What you will do: Please find every line in the records below that contains the word "computer", and copy it.

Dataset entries
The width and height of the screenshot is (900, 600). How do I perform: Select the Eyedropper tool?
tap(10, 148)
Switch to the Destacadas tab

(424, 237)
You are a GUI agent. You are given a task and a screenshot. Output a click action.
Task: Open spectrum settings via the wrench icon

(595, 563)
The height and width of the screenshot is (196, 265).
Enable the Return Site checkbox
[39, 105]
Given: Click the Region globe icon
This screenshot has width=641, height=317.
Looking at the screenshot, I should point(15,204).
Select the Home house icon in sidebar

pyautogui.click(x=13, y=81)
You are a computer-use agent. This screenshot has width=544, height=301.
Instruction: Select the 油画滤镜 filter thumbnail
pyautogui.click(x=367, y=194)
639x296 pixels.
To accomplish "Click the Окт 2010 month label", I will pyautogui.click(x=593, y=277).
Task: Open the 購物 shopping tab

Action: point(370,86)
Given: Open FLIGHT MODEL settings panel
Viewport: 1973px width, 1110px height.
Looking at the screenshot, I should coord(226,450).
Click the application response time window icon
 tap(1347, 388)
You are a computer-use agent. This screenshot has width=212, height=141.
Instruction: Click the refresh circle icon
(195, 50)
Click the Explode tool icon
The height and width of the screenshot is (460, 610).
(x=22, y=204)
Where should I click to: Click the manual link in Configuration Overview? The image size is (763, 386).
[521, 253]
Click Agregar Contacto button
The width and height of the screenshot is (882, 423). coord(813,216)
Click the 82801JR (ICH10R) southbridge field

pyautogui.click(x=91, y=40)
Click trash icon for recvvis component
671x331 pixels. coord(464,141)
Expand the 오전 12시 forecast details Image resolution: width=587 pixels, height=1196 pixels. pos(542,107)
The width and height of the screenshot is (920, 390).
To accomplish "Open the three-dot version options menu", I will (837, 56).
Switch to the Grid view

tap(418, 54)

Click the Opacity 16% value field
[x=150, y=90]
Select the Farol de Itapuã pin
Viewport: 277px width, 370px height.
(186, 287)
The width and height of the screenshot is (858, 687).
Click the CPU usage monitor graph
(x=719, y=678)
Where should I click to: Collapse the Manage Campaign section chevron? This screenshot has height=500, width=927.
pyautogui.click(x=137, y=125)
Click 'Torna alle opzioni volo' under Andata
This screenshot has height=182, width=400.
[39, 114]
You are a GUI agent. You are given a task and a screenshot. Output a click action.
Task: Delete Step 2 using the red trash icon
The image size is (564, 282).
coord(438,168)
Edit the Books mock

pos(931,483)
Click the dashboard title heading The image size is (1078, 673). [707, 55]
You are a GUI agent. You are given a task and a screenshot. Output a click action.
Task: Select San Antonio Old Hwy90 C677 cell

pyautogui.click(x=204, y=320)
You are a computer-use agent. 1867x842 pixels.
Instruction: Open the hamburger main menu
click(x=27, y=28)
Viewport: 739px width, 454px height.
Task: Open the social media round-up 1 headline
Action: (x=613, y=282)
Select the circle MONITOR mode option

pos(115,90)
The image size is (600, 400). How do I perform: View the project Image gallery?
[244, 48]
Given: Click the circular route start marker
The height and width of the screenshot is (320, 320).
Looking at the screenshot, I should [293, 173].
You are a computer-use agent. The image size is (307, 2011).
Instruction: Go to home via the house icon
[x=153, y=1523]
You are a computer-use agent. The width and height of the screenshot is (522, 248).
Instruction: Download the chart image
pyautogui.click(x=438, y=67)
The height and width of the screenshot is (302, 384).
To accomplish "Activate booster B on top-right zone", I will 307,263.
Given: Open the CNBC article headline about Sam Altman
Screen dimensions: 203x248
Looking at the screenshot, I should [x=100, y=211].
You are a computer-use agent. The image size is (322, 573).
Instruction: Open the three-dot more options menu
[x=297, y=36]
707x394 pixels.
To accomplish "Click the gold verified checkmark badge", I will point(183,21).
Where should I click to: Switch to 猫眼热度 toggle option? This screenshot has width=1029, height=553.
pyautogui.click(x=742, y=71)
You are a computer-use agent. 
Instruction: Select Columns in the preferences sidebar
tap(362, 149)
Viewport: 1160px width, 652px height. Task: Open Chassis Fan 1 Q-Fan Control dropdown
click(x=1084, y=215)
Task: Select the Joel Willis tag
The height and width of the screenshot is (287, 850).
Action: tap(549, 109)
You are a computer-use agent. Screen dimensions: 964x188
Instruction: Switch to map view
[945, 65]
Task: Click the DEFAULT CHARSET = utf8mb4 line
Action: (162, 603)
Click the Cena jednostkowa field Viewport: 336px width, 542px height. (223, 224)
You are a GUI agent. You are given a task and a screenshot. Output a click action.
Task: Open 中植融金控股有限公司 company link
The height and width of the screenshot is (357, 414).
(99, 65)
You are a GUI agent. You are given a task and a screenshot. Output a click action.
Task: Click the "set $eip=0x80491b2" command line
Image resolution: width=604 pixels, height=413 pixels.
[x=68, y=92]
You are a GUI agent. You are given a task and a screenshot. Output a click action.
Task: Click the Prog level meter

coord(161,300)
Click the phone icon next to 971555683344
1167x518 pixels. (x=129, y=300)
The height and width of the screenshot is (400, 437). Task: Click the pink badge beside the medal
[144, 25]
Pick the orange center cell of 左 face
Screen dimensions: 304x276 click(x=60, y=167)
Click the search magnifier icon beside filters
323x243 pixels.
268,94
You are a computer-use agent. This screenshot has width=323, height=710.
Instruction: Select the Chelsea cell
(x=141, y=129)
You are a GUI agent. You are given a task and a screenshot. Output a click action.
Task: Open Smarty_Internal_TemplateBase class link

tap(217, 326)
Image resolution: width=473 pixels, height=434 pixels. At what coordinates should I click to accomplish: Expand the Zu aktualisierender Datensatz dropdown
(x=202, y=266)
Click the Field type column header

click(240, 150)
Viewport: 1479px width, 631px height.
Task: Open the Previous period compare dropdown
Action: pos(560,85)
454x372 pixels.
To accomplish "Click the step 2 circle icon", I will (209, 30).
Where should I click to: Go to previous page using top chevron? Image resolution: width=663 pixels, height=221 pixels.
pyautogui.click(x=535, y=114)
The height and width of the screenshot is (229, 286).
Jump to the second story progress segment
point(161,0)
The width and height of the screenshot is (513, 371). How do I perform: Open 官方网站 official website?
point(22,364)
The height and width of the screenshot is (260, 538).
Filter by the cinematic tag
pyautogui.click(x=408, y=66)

Exercise output:
You are a computer-use agent. This screenshot has width=544, height=301.
You are a computer-use agent. This screenshot has width=212, height=141.
You are a computer-use agent. 1867x842 pixels.
You are a computer-use agent. The image size is (307, 2011).
You are a computer-use agent. The width and height of the screenshot is (522, 248).
You are a computer-use agent. The image size is (322, 573).
You are a computer-use agent. 
You are a computer-use agent. Screen dimensions: 964x188
You are a computer-use agent. This screenshot has width=323, height=710.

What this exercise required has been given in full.